D’abord, nous sommes émerveillés.
Tiloune laisse délicatement tomber son ancre sur 3 mètres d’eau turquoise et cristalline (ça va sans dire).
Quelques petits requins pointe noire, viennent nous saluer.
Jusqu’ici tout va bien.
Puis voilà les autorités australiennes. Très courtoises.
Sauf qu’on a tout faux. On n’a pas nos visas électroniques.
C’est moi.
Ma trompé.
Emmêlé dans des infos contradictoires sur ce petit territoire plus ou moins autonome, je croyais que ce n’était pas nécessaire pour cette escale simplifiée. ERREUR !
Nos policiers restent courtois, mais ils nous feront comprendre qu’on risque l’amende… faut vite trouver une connexion internet pour rattraper le coup, faire cette demande de visa électronique, en disant qu’on est déjà sur territoire, sauf que c’est pas possible… La machine ne peut pas traiter une demande de visa si on est déjà sur le territoire… aglagla, ça sent le drame kafkaïen.
Bon, je vous passe les détails et finalement nous obtenons tous notre visa, avec quelques sueurs froides.
Tout ça pour dire aux navigateurs qui suivent : Attention ! Pensez à votre visa électronique, même pour une escale rapide à Cocos Keeling !
Tout en démêlant ce grain de sable dans la machine de l’immigration australienne, nous avons pu entrevoir la « vie » locale…
Etonnant…
Cocos Keeling est une ancienne exploitation de coprah des colonies britanniques. Une communauté malaise musulmane a été installée là depuis 1825 pour exploiter la cocoteraie pour le compte de la famille John Clunies-Ross.
Depuis, l’exploitation du coprah a été abandonnée, faute de rentabilité, et l’urbanisme est réglé à l’australienne.
Il n’y a que des fonctionnaires, pas vu de pêcheur, pas vu de marché… Etonnant !, Cocos Keeling Island.
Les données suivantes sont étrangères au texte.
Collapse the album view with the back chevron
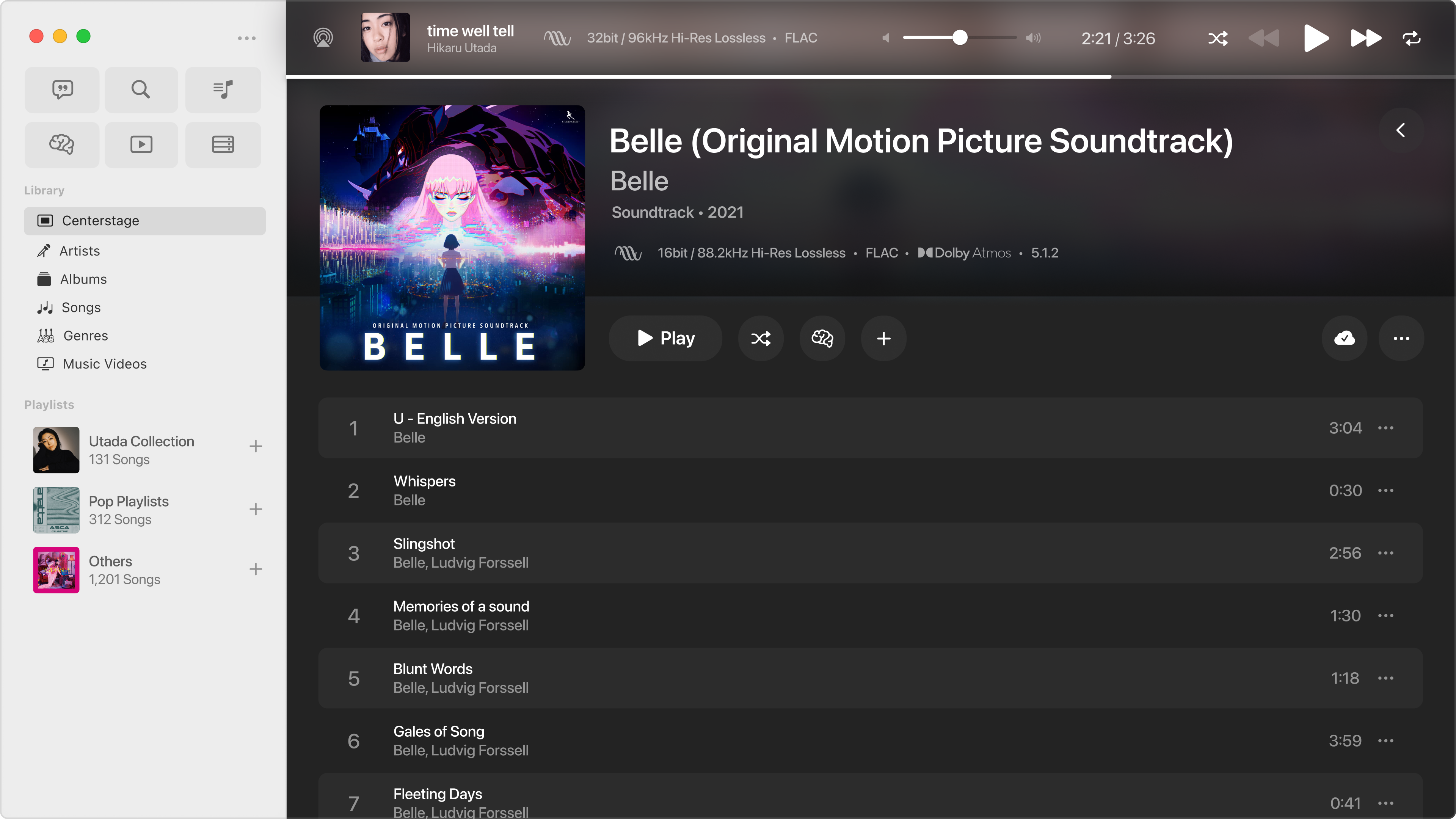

Une île pour les Malais musulmans (Home Island), une autre pour les quelques expat australiens et touristes (West Island), et une île déserte pour les voiliers de passage (Direction Island).
Tout est bien rangé.
Interdit bien-sûr, d’aller ailleurs qu’à la place qui nous est allouée. On a de la chance, c’est la plus jolie.
Nous avons arpenté les rues désertes, tracées au carré, de Home island, nous avons été boire au pub de West island, et nous avons regardé les poissons à Direction Island.
Puis nous regagnions avec plaisir notre mouillage désert devant notre île déserte.
Le 4ème jour, 3 bateaux sont venus mouiller tout près de nous…
Ils ne sont pas venus nous dire bonjour. Nous non plus…
Nous sommes partis, après nous être acquitté, bien-sûr, des frais de stationnement (8 € par jour).
Cocos Keeling ; voilà qui donne un avant goût des mouillages du bout du monde tel que le monde nous le prépare, peu à peu…
On aime, ou on n’aime pas…
Le 30 juillet, après 5 jours d’escale, nous remettons le cap sur la Réunion. 2500 milles. Avec option d’arrêt possible à Rodrigues qui se trouve à 2000 milles. Pas de terre d’ici là.
La météo annonce du vent, mais on va se faire un peu surprendre par un temps assez rude.
Dès la première nuit, 35 nœuds de vent établis, mer déferlante et pyramidale, chocs sur la coque, pont submergé fréquemment, personne n’arrive à dormir.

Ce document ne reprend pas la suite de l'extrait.